In partnership with an established beekeeper, the Royal Roads Office of Sustainability is pleased to announce that the old tennis courts are the proud new home to a honey bee (Apis Mellifera) apiary.
The purpose of this hive is to help pollinate the gardens on campus, provide learning opportunities, and supporting honey bee populations
What does a hive consist of?
A beehive consists of worker bees, a queen and drones, and every bee works for the benefit of the colony. The drones (male) purpose is to mate with a virgin queen. The queen is responsible for the laying of the eggs (brood) and emitting important pheromones (scent) inside the hive that guides the colony’s behavior, social cues and hive maintenance. The worker bees (female) account for the majority of the hive’s population and are responsible for everything except egg-laying and mating. Unlike the queen, female worker bees do not mature to allow mating or brood laying.

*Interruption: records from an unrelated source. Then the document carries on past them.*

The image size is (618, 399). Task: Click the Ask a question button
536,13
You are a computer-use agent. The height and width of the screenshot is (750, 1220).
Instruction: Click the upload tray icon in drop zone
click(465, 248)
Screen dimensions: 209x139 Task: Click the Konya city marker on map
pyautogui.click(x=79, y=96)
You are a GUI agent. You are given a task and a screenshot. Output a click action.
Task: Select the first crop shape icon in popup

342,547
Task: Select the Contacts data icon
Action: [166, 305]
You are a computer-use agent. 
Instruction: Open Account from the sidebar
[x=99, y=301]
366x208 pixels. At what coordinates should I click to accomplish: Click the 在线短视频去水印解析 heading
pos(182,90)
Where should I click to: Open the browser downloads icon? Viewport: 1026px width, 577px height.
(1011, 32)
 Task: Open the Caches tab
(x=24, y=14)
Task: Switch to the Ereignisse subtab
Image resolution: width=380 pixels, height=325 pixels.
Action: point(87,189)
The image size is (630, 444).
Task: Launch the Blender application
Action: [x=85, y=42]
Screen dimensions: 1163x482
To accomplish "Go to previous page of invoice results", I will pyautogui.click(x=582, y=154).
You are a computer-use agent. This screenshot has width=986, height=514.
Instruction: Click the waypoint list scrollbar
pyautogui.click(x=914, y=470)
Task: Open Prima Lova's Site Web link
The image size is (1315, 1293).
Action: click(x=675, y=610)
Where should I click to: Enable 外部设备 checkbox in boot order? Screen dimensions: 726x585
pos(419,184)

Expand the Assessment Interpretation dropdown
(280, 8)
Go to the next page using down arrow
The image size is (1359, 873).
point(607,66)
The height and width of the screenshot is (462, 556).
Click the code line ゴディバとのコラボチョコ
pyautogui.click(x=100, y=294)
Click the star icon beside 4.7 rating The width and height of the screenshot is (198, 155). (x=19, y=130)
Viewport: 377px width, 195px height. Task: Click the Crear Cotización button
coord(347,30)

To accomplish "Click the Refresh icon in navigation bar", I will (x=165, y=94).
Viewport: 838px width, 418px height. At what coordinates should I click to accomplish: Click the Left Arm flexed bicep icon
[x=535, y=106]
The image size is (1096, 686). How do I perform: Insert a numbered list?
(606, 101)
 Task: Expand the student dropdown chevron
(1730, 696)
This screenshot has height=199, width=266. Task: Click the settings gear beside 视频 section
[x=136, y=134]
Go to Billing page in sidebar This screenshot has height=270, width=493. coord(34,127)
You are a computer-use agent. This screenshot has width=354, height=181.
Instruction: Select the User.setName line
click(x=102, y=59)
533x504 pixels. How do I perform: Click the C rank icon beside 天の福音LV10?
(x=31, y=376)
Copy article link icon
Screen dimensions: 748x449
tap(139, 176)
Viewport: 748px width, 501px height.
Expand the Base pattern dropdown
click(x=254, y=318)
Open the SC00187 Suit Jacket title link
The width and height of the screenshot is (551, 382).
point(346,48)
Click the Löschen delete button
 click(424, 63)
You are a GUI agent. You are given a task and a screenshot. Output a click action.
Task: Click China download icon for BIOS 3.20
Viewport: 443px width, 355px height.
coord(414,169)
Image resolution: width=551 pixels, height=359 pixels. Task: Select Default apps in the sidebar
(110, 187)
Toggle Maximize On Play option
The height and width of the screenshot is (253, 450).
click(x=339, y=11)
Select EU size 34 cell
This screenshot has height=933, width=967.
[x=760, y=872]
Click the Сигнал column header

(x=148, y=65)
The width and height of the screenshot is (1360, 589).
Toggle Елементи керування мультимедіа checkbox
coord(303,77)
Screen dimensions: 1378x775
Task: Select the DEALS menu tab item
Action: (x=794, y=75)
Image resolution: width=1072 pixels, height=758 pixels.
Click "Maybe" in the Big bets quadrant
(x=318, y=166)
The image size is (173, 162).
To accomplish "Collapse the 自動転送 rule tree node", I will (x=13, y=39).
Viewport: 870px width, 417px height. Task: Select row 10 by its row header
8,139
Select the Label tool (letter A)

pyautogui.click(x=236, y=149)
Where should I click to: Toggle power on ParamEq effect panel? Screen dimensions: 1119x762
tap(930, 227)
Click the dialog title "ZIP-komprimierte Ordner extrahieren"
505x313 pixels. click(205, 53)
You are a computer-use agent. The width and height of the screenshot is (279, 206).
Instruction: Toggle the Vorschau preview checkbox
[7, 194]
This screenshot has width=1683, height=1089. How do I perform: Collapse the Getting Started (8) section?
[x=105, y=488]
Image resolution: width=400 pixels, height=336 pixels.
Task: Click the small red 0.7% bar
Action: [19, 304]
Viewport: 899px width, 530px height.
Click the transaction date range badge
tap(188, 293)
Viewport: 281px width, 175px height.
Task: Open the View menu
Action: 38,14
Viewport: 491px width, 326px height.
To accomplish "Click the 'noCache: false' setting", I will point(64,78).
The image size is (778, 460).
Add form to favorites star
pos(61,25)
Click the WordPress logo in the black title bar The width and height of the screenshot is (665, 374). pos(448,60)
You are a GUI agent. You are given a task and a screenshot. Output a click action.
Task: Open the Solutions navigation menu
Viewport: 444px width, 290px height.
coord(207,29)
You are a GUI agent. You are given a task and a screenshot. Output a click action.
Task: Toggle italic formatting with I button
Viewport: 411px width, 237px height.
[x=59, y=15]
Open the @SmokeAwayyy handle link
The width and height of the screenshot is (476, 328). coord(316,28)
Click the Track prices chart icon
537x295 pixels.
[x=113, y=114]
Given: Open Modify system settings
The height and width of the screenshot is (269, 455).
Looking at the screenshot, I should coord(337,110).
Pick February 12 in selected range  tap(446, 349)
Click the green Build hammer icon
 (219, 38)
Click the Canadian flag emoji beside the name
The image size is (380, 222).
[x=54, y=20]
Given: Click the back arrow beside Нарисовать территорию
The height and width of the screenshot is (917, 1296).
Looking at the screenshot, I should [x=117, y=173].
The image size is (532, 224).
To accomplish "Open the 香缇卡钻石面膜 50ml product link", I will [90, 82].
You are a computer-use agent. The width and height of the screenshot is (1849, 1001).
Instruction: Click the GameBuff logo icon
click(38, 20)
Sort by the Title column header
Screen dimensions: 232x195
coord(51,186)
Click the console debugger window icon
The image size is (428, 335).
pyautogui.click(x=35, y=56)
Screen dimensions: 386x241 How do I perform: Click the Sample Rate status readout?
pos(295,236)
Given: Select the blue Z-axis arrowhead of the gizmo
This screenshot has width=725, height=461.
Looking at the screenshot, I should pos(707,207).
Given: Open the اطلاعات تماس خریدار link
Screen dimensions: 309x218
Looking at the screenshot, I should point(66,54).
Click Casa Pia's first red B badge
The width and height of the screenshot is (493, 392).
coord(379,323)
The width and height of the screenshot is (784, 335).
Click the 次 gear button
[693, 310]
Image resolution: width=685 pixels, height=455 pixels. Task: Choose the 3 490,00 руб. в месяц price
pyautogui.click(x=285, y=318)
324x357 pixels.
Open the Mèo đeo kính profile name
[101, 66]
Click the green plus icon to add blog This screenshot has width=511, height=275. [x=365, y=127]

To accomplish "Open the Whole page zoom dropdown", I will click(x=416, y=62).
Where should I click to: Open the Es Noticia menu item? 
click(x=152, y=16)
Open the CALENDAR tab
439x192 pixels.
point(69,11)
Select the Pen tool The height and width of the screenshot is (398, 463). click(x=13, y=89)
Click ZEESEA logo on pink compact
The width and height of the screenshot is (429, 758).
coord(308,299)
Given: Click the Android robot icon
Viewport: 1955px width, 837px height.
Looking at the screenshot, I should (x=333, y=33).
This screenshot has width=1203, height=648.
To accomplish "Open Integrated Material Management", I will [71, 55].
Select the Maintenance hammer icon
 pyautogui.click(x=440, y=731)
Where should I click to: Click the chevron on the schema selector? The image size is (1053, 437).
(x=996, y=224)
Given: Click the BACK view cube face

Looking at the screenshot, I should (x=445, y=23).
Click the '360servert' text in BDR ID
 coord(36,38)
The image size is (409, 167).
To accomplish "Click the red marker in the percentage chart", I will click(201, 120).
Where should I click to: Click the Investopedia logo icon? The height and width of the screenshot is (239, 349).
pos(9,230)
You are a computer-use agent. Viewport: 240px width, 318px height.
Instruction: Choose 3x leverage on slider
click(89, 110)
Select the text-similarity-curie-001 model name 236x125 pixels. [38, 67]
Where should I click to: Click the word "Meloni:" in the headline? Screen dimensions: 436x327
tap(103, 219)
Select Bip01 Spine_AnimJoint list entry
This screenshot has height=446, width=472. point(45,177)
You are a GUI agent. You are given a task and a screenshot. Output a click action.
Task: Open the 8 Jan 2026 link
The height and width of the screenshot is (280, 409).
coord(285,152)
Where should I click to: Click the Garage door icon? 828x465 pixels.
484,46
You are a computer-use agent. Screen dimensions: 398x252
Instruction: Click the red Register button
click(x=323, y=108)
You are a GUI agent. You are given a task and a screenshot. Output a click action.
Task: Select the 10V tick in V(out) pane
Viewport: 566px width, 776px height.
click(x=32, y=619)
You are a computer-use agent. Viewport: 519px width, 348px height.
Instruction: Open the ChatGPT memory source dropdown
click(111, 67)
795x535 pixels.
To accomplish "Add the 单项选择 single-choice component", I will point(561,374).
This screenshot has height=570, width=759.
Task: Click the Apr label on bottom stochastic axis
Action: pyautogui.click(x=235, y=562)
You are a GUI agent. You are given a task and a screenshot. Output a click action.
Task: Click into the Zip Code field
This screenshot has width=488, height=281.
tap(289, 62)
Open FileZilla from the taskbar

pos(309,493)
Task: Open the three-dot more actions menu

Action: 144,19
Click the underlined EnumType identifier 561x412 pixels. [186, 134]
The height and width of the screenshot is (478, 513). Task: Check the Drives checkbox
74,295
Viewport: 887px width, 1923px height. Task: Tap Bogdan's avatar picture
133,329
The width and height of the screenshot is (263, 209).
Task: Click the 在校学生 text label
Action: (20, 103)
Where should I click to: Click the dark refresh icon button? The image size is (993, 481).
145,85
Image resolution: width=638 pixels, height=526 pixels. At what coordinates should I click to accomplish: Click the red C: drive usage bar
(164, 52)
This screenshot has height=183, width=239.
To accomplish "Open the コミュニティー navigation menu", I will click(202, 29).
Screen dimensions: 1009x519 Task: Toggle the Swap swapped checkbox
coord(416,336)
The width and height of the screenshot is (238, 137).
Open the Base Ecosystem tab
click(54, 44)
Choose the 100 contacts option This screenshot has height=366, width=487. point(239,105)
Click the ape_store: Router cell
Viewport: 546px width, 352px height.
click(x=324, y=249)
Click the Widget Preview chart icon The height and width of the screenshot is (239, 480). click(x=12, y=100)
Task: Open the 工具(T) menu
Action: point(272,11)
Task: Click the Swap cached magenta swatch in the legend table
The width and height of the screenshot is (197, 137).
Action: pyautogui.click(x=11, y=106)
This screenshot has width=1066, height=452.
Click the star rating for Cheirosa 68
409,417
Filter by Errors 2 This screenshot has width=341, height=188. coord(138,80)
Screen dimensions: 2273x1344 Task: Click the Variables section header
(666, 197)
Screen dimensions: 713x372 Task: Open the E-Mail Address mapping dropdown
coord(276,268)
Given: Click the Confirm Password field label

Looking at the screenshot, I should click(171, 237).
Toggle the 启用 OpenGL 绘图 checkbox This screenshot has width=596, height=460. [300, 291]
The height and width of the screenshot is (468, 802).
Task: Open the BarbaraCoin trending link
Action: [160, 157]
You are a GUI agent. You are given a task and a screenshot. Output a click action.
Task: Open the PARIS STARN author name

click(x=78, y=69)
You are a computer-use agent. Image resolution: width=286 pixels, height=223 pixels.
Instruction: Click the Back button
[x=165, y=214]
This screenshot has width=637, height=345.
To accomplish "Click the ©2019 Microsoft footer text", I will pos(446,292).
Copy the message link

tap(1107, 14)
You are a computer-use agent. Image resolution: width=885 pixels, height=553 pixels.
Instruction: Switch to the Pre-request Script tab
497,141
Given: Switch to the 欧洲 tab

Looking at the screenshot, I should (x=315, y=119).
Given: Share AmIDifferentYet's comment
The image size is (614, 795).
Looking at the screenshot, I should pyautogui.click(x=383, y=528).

How does pollination work?
Honey bees pollinate crops by transferring the plant’s pollen from flower to flower. Flowers can contain pollen and nectar, both of which bees rely on for nutrition. When a bee lands on a flower to collect the nectar, pollen grains are captured on the bee’s coarse hairs. As a bee flies between the flowers of a plant in search of more nectar, it distributes the pollen. This transfer of pollen allows the plants to fertilize to grow fruit and seeds, eventually producing our food.
Why is this initiative important?
Bees are the most important pollinator of fruits, vegetables, flowers, and crops. It is estimated that more than 1/3 of the world’s crop production is dependent on bees for pollination. They are the only species of bees that provide excess honey that can be extracted for human use.
Sadly, many bee species, including honey bees, are now on the decline. With deteriorating bee colony health as a result of diseases, pesticide use, monocultures and flowerless landscapes, bee populations have been disappearing by the millions. It is estimated that bee populations have declined by approximately 2 million in the last 50 years
Without pollination from bees, many of our food crops would not succeed.
Royal Roads University is doing its part to build resilience of the bee populations through sustainable approaches like the on-site beehive. The diverse vegetation that populates the grounds provides both honey bees and many native bee species with access to a variety of plants for pollination, and in turn, this supports positive bee health.
For further information on why bees are disappearing watch this video.
Bee species can be easily enjoyed and observed, both inflight and while they are on flowers. It is recommended that you do not disturb the honey bees, as they may sting in self-defense. In the event of a sting, first aid is available from Campus Security who can be contacted via 250-391-2525.